Где-то я читал: «Лунатик видит луг, стоящий на кротах»; так же и жители Иерусалима похожи на лунатиков, потому что обращены большей частью в незримое, в созидательный сон.
Иногда мне кажется, мой брат видит какой-то свой собственный особенный сон, и я не могу отринуть его полностью.

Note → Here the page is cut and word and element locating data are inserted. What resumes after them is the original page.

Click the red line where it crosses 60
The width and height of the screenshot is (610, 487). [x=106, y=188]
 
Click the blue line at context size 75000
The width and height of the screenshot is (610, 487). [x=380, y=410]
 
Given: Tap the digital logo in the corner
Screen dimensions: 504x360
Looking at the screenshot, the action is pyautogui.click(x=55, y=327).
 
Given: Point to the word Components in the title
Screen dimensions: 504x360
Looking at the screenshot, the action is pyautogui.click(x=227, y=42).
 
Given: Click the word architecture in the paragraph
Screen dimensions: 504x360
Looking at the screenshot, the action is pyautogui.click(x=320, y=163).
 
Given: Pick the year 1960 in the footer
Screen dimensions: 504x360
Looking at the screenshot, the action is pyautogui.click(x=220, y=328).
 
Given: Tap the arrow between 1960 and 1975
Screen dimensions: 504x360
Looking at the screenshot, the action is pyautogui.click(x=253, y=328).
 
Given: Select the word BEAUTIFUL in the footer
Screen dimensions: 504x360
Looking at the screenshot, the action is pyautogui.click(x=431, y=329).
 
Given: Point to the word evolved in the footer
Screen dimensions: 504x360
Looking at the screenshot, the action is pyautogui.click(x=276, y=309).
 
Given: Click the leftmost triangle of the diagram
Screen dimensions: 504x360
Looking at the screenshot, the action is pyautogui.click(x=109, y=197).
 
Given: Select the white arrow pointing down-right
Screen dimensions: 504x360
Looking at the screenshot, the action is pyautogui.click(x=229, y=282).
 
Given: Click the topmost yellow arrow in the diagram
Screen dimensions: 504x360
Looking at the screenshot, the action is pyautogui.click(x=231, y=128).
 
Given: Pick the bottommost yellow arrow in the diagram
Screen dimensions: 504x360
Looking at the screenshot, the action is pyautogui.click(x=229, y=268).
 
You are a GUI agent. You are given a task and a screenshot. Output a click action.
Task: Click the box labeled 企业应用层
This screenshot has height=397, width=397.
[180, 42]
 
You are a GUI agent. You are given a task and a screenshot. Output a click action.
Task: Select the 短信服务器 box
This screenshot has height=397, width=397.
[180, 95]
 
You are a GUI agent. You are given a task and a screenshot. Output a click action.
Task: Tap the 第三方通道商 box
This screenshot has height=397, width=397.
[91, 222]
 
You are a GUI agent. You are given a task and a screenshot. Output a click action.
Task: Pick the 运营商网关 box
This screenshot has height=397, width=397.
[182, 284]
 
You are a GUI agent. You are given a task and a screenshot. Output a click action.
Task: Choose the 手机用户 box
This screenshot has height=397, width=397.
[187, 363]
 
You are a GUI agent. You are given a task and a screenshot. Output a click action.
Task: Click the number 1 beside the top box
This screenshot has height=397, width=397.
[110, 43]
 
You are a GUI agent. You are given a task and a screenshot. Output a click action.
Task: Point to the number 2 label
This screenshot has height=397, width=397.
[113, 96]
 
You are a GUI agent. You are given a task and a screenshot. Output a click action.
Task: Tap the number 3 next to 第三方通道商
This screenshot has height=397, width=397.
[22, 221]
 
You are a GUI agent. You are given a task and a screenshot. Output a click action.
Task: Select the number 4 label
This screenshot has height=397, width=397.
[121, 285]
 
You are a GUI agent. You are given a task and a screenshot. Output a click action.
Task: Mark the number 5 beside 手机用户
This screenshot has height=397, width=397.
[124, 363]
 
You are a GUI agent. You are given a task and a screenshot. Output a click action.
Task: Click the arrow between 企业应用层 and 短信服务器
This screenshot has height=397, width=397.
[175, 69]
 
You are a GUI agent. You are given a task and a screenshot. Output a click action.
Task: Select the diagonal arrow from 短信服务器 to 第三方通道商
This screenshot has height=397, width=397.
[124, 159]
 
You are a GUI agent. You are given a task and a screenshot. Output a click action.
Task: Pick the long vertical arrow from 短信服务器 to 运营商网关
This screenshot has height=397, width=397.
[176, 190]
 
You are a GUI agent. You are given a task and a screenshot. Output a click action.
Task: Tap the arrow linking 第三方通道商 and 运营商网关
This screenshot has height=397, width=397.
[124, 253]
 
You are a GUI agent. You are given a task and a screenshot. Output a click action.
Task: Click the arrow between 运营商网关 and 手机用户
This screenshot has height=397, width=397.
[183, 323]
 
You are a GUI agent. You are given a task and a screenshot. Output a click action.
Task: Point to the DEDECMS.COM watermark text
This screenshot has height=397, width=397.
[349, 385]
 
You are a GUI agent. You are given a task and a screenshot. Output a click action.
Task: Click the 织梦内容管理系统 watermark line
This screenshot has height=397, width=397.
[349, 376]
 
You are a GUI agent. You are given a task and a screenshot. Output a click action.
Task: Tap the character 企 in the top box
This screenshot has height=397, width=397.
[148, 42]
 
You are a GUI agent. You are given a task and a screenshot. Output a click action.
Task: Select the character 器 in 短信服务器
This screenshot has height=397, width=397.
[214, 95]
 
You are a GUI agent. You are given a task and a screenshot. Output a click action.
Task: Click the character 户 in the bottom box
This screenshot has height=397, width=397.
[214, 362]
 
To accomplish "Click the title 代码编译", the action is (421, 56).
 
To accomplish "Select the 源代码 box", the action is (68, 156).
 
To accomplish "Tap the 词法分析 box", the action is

Главный житель Иерусалима — сгущенное прошлое и будущее время, жаждущее мира и угрызений совести… А вот и та самая синагога, Кома может быть и здесь. Когда-то, в первые недели в стране, в осенних холодных потемках на Йом-Кипур отец привел нас в нее. Народу было не протолкнуться, раввин произносил проповедь, все слушали увлеченно. Рядом со мной стоял китаец средних лет, с выражением страшного почтения и трепета на лице. На голове у него вместо кипы был мятый носовой платок. Он ничего, как и мы, не понимал, но, наверное, думал, что это не проповедь, а молитва, и раскачивался в такт размеренной риторической интонации оратора и что-то шептал. Я поглядывал на него и запомнил его взмокшее от почтения лицо. Кома тоже достал платок, и они оба с китайцем стояли у стены и раскачивались в такт завываниям хазана.
Нет, и здесь нету Комы.
Однажды я таскался с теодолитом не где-нибудь, а там, где Александр Македонский вел переговоры с иерусалимским первосвященником. Откуда только я ни возвращался!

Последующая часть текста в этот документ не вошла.